* [Reading text]:
This triangle is hand-built using the 'Freeform' shape tool in the PowerPoint
UI. A couple things to notice:

* The shape includes a full complement of `<a:gd>` and `<a:cxn>` elements.
  The shape works fine without these and providing a way to specify these is
  out of scope for the current effort.

* The freeform shape itself is specified in `p:sp/p:spPr/a:custGeom`. That's
  a little interesting that the geometry is considered a shape property
  (spPr) rather than somehow more core to the shape.

* The `<a:pathLst>` element contains only a single path. I haven't yet
  discovered how to add a second path to a shape using the UI.

* [Exercise task 1]: Rewrite the paragraph of the freeform shape text that begins "The freeform shape itself is specified" in one shorter sentence, keeping its main facts.
* [Exercise task 2]: According to the freeform shape text, which PowerPoint tool was used to build the triangle by hand?
* [Exercise task 3]: Output everything in the freeform shape text from "This triangle is" down to "the current effort.", copied word for word.
The listing that follows has no connection to the freeform shape text.

* [Stored data]:
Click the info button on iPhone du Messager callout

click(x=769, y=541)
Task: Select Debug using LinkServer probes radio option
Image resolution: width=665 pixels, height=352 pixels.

* [Result 1]: The freeform geometry is defined in `p:sp/p:spPr/a:custGeom`, which notably makes it a shape property (spPr) rather than something more core to the shape.

* [Result 2]: The 'Freeform' shape tool in the PowerPoint UI.

* [Result 3]:
This triangle is hand-built using the 'Freeform' shape tool in the PowerPoint
UI. A couple things to notice:

* The shape includes a full complement of `<a:gd>` and `<a:cxn>` elements.
  The shape works fine without these and providing a way to specify these is
  out of scope for the current effort.